El otro, un indio cualquiera.

Mariano mandaba saludarme; Ramón a decirme que ya salía a encontrarme.

Despedí al primero con mis agradecimientos, y me dispuse a esperar a Ramón.

Esperándolo estaba, conversando con Bustos, mi comitiva charlaba y se entretenía con los demás indios y con unas chinas que acababan de llegar enancadas de a tres, cuando fuimos acometidos por unos cuantos indios, que, lanza en ristre, y viniendo hacia mí gritaban: ¡winca! ¡winca! ¡matando! ¡matando, winca!

Eché una mirada a mi alrededor, y vi que mi gente estaba resuelta a todo, y con disimulada irritación, le dije a Bustos: ¿Pensarán éstos hacer alguna barbaridad?

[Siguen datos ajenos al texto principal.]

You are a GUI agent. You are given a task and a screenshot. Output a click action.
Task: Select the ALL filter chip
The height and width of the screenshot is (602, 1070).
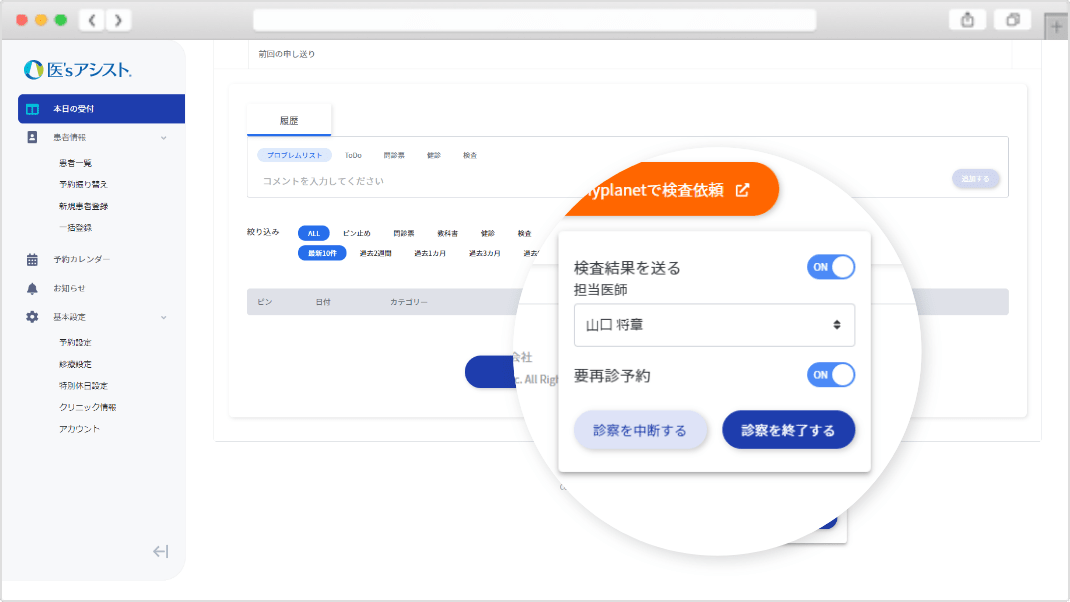click(313, 233)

Los bárbaros estaban ya encima. Habloles Bustos y mi lenguaraz en su lengua, y echándose sobre ellos las chinas, sin temor de ser pisoteadas por los caballos, y asiéndose vigorosamente de sus lanzas se las arrancaron de las manos. Los indios bramaban de coraje. Felizmente, el incidente no pasó de ahí.

Los augurios y temores de mi lenguaraz amenazaban confirmarse. Pero ya estábamos en las astas del toro, y no era cosa de retroceder.

Volvió el embajador del cacique Ramón.

¿Con qué embajada? Mañana lo sabrás.